AI and tourism, the strategic role of .it
20.02.2026

On 17 February, the fourth LinkedIn live session of the Registro .it was held, entitled “The new travel agent is an algorithm: but the ticket to trust remains .it”, which saw the dialogue between Massimo Fellini, journalist expert in digital transformation, with Mirko Lalli, Founder and CEO of the Data Appeal Company. The comparison deepened the impact of artificial intelligence on the tourism sector, analysing changes in traveller behaviour and the continued role of the website, and - in particular - of the .it domain, in an increasingly algorithmic-driven scenario. In this regard, Fellini introduced the theme by highlighting that “the website remains the identity compass for every type of destination and operator. 

The .it domain is the hallmark of trust”. According to Lalli, who contextualised tourism data in 2026, “despite geopolitical tensions, the sector continues to grow, and the share of active travellers will increase by almost 4%”. 

During the live session, data was shared showing a clear evolution: 39% of travellers use generative AI tools to organise their trip. The figure, analysed by age group, rises to 58% among Millennials and Generation Z. Moreover, a significant share of young people (41%) say they trust AI advice more than that of friends or social media. This is a cultural change rather than a technological one: it goes from people “looking for” information online to people “asking” a conversational assistant to suggest a solution, often unique, for hotels, restaurants or destinations. 

This confidence in AI translates into concrete choices that directly affect the dynamics of online visibility. Recent research of Kayak, the metamotor for flight comparisons, shows that: “51% of respondents changed destinations based on recommendations received from an algorithm”, as Lalli recalled, confirming the growing influence of digital tools on travellers’ decision-making. More and more users are directly answered in the summaries generated by artificial intelligence, without clicking on the reference sites: it is the phenomenon of the so-called “zero click search”.

Far from losing centrality, the website therefore becomes even more strategic. It is through published contents (up-to-date texts, correct information, structured and consistent data) that AI is “educated” and can return reliable responses to users. It is no longer just a question of optimising for traditional search engines but of evolving toward models where the semantic structure of content and its clarity directly affect the ability to be understood and selected by artificial intelligence tools. 

Besides the website, digital reputation is becoming increasingly important: reviews, comments, images and online conversations are merely fragments of information that help to build the identity of a structure or destination in the eyes of algorithms. “The quality of the data is fundamental. Without correct data, AI is just an algorithm”, Lalli stressed, pointing out that the accuracy of information becomes a determining factor in the effectiveness of artificial intelligence.

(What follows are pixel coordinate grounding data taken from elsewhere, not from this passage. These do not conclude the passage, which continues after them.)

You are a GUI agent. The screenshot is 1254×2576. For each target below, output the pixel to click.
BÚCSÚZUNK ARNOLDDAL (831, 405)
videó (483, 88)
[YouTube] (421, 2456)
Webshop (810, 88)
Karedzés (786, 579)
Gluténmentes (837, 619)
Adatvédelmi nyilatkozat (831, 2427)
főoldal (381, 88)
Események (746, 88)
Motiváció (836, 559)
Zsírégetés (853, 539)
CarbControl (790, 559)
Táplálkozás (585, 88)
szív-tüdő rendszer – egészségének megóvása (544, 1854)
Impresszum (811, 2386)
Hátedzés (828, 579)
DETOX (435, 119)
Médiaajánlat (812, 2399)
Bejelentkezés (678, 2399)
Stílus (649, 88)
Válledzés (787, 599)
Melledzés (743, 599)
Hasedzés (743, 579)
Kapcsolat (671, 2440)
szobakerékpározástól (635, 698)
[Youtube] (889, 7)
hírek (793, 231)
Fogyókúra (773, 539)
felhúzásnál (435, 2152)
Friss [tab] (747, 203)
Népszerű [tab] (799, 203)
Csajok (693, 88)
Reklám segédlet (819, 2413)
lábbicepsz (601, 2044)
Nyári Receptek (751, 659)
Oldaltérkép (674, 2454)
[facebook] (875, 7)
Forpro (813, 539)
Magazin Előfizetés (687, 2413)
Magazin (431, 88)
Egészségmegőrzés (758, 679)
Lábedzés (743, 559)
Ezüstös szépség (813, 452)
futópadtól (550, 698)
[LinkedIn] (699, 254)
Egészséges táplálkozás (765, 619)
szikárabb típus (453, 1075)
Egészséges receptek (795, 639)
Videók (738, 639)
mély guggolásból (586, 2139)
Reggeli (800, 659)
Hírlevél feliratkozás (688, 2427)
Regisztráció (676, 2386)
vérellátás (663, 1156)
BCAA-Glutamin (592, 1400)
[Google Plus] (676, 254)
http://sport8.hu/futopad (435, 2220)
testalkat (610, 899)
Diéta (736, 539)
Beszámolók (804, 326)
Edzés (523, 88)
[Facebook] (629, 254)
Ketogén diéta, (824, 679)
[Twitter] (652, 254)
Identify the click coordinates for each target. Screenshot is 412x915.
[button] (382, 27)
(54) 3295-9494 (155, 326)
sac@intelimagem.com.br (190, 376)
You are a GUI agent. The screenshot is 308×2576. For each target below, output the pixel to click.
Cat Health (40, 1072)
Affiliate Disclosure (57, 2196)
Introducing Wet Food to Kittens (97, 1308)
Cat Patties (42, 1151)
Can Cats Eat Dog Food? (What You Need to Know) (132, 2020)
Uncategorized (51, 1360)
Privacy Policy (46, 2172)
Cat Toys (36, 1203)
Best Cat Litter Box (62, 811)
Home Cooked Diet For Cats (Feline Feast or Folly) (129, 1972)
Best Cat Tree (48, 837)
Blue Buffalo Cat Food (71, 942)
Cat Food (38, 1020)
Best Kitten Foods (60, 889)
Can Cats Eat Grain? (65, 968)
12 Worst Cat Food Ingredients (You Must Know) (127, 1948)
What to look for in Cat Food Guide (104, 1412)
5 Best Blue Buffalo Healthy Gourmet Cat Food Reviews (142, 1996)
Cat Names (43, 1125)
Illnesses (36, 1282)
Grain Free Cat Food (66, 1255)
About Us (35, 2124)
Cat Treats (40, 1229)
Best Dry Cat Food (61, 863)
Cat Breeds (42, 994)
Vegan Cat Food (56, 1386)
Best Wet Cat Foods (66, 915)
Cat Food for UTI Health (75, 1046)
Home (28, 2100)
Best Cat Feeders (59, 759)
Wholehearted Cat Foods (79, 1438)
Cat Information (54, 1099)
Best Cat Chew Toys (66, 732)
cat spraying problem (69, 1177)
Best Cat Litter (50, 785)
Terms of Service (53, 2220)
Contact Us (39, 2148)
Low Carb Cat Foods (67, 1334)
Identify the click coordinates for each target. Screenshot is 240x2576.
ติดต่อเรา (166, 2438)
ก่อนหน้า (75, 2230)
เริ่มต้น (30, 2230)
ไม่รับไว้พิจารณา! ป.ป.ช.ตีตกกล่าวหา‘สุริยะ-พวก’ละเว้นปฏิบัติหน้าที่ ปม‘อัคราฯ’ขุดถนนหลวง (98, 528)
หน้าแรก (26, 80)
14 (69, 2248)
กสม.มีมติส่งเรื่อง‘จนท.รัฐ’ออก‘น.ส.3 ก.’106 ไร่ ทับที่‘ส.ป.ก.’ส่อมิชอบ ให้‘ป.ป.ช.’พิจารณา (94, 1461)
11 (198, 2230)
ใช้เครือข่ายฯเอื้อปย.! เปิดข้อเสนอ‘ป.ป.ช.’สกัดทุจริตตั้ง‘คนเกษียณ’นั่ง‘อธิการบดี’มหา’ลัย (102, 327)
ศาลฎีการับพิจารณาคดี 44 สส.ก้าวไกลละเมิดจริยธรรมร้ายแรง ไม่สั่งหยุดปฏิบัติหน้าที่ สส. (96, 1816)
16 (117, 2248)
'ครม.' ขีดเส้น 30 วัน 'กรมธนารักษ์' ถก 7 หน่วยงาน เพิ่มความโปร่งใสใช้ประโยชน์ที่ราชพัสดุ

During the meeting, Lalli also noted that the impact of AI on tourism is not just about logistics: “nobody travels for the perfect logistics: you travel for emotions, to build memories, to live authentic experiences”. Artificial intelligence can automate processes and simplify organisation, but it cannot replace human relationships and trust, which are central to the tourist experience. 

The key message for operators in the tourism sector is clear: approaching AI with curiosity, experimenting, using tools to optimise internal processes without turning it into its own value proposition. “Artificial intelligence can automate many tasks (such as prices, check-in, check-out), but let’s focus on the most valuable part: emotions, experiences, memories”, Lalli remarked. 

In a constantly evolving digital ecosystem, the proprietary website continues to represent a space of autonomy and control and the .it domain continues to be a symbol of identity, territoriality and reliability for Italian realities. Even in the age of algorithms, the ticket to trust remains the quality of information, the consistency of online presence and the ability to combine technological innovation with the centrality of human experience.